Output (and explanation)
Recall we are trying to show that:
$$
\begin{aligned}
\sigma_{2k-1} u_{2k-1} &\approx C_k \cos(\omega_k (x + y)) \\
\sigma_{2k} u_{2k} &\approx C_k \sin(\omega_k (x + y))
\end{aligned}
$$
Writing this in the 2D Fourier basis, we get:
$$
\begin{aligned}
\sigma_{2k-1} u_{2k-1} &\approx \frac{C_k}{\sqrt{2}} \cos(\omega_k \vec{\textbf{x}})\cos(\omega_k \vec{\textbf{y}}) - \frac{C_k}{\sqrt{2}} \sin (\omega_k \vec{\textbf{x}})\sin (\omega_k \vec{\textbf{y}}) \\
\sigma_{2k} u_{2k} &\approx \frac{C_k}{\sqrt{2}} \cos(\omega_k \vec{\textbf{x}})\sin(\omega_k \vec{\textbf{y}}) + \frac{C_k}{\sqrt{2}} \sin (\omega_k \vec{\textbf{x}})\cos (\omega_k \vec{\textbf{y}})
\end{aligned}
$$
You should find that these exepcted 2D Fourier coefficients match the ones you get on your plot (i.e. they are approximately equal in magnitude, and the same sign for $\sin$ / opposite sign for $\cos$). For instance, zooming in on the $\cos$ plot for frequency $k=14$, we get:
Recap of section
Let's review what we've learned about each part of the network. We found that:
Embedding
The embedding projects onto a select few 1D Fourier basis vectors, corresponding to a handful of key frequencies .
Neuron Activations
Each neuron's activations are a linear combination of the constant term and the linear and quadratic terms of a specific frequency . The neurons clearly cluster according to the key frequencies .
We found this by:
* Seeing how well explained the neurons' variance was by a specific frequency, and finding that every neuron was well explained by a single frequency (except for a group of neurons which always fired, in other words they weren't doing anything nonlinear).

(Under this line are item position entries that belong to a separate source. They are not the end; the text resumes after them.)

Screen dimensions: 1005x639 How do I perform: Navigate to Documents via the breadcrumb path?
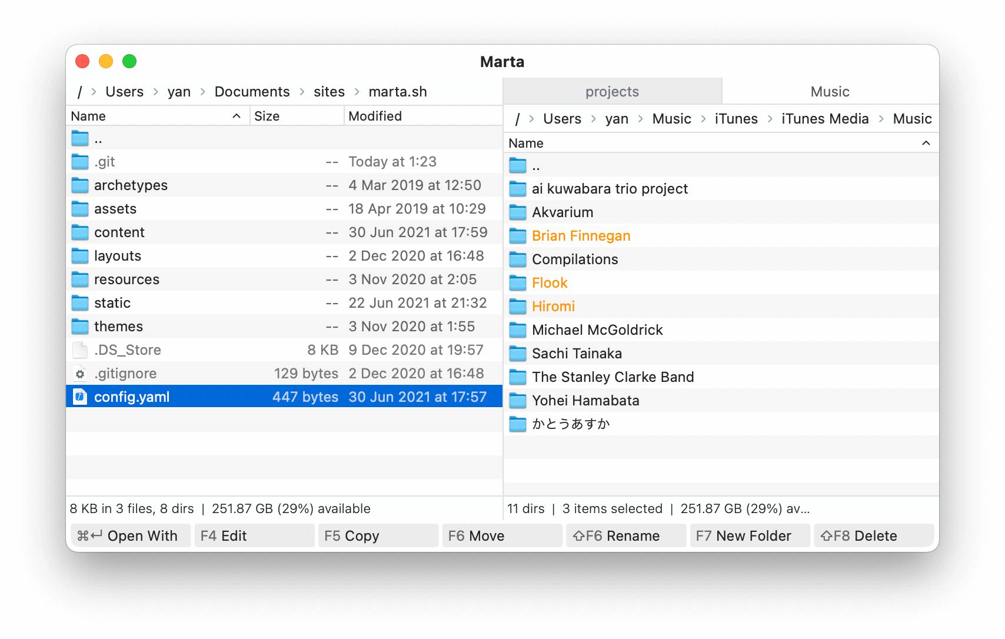tap(252, 91)
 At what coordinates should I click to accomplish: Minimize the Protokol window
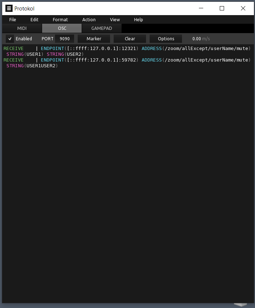[201, 8]
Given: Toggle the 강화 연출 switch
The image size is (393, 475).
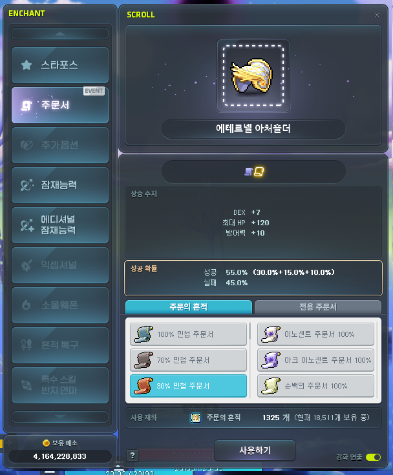Looking at the screenshot, I should (x=373, y=457).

* Projecting our neuron activations onto these corresponding frequencies, and showing that this didn't increase the overall loss by much.

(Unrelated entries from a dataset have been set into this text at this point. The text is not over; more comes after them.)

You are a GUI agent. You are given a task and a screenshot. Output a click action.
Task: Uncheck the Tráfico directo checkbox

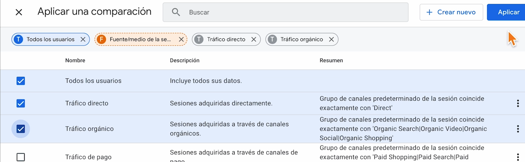pos(21,103)
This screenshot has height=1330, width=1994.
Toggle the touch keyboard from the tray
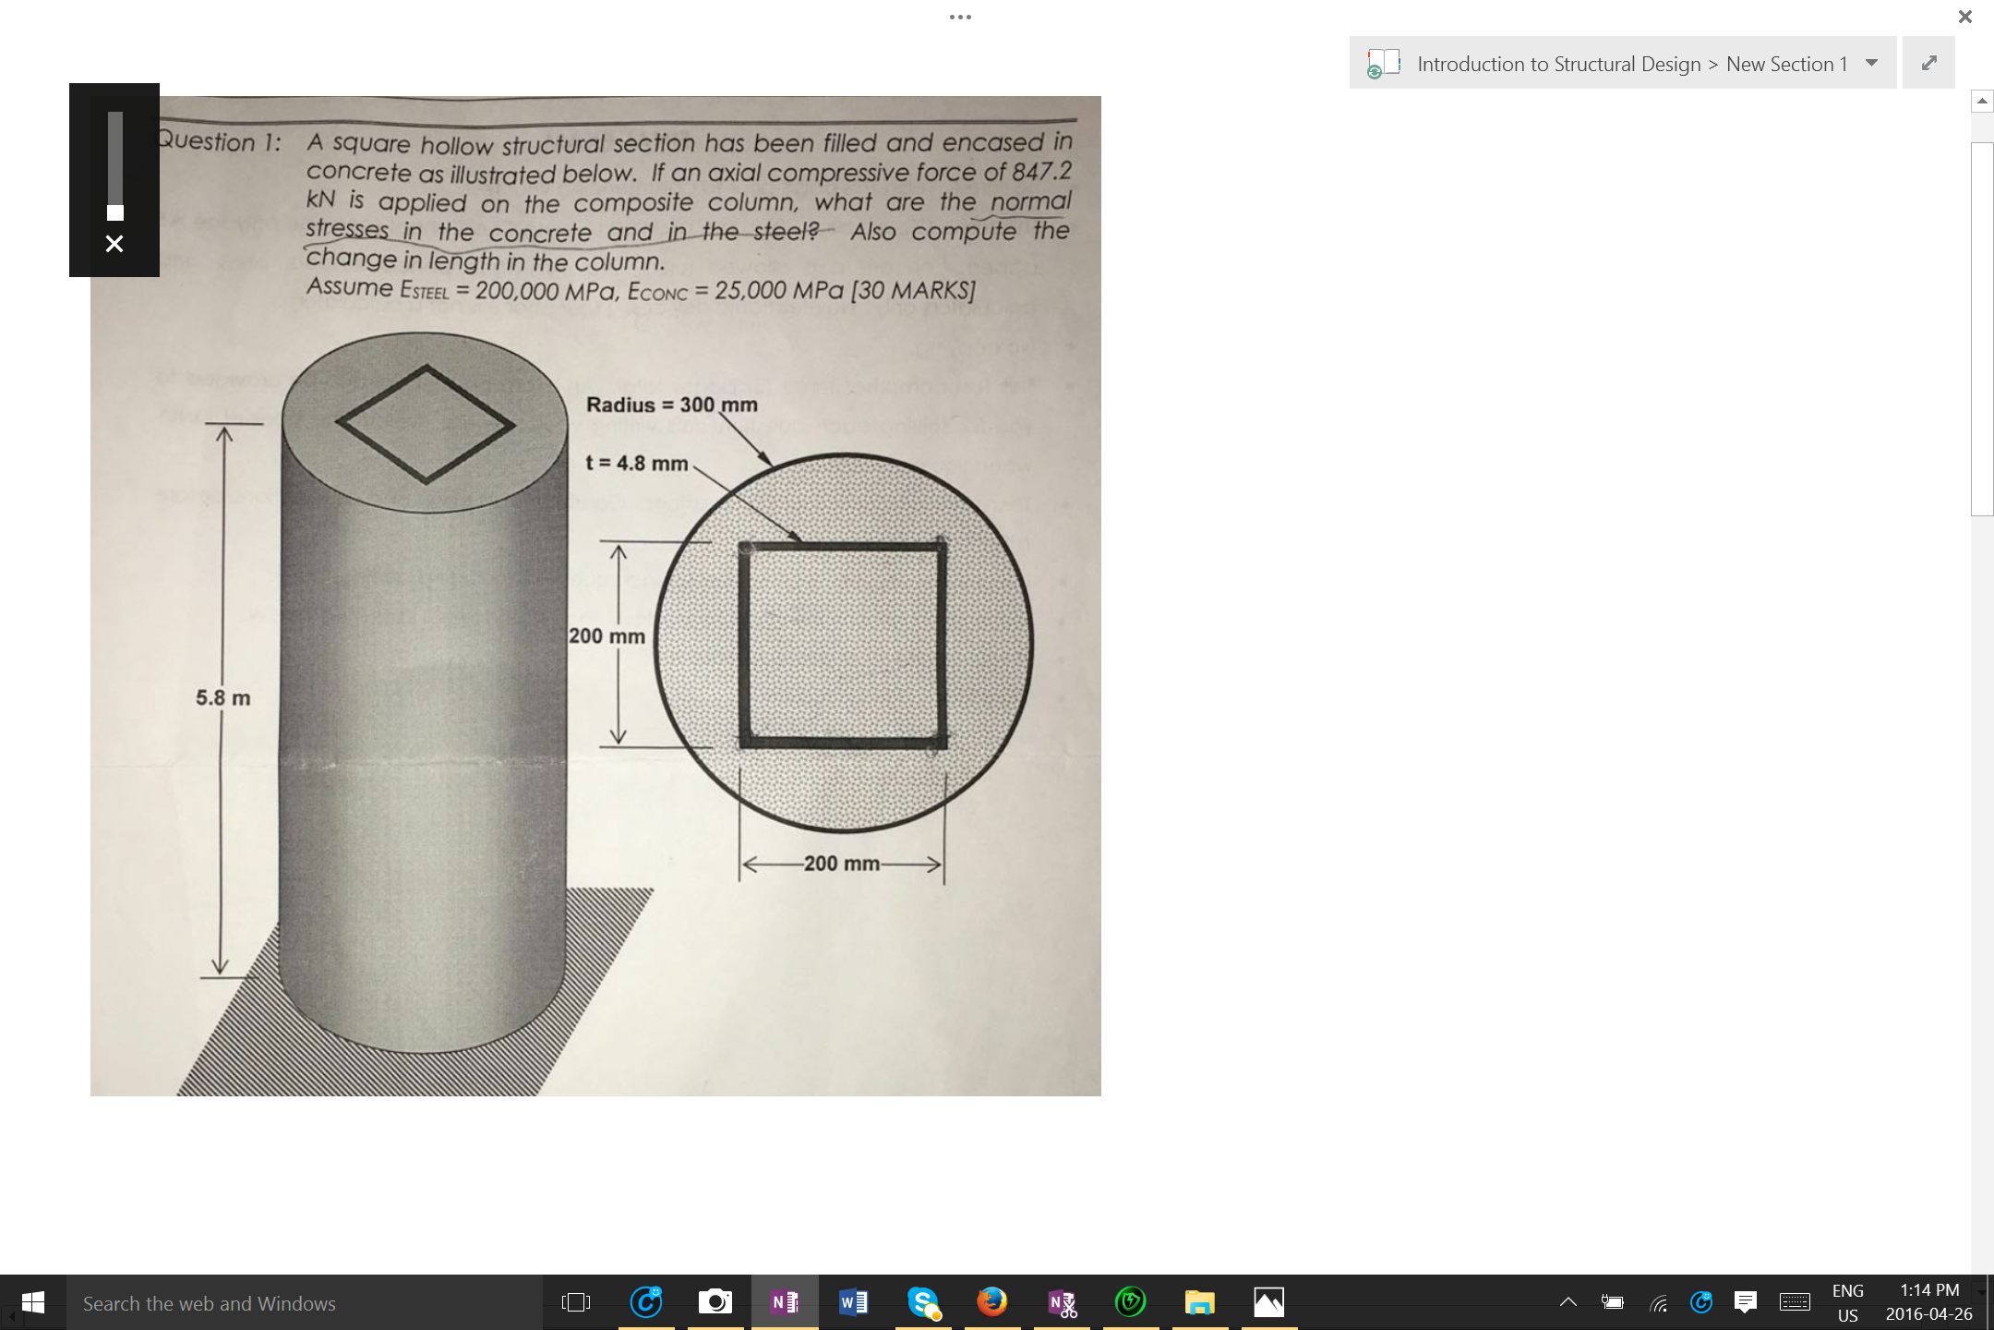(x=1795, y=1302)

These activations are calculated by some nonlinear magic involving ReLUs and attention layers (because calculating things like the product of inputs at 2 different sequence positions is not a natural operation for a transformer to learn!).
Logit Computation
The network uses $W_{logit}=W_{out}W_U$ to cancel out all 2D Fourier components other than the directions corresponding to $\cos(w(x+y)),\sin(w(x+y))$, and then multiplies these directions by $\cos(wz),\sin(wz)$ respectively and sums to get the output logits.
We found this by:
Showing that the linear terms more or less vanished from the logits, leaving only the quadratic terms behind
Each of our neurons seemed to be associated with a particular frequency, and the output of a neuron in frequency cluster $k$ directly affected the logits in the $k$-th Fourier basis.
The exact way that the neurons affected the logits at this frequency matched our initial guess of $\cos(\omega_k (x + y - \vec{\textbf{z}})) = \cos(\omega_k (x + y))\cos(\omega_k \vec{\textbf{z}}) + \sin(\omega_k (x + y))\sin(\omega_k \vec{\textbf{z}})$, i.e. each frequency cluster was responsible for computing this linear combination and adding it to the logit output.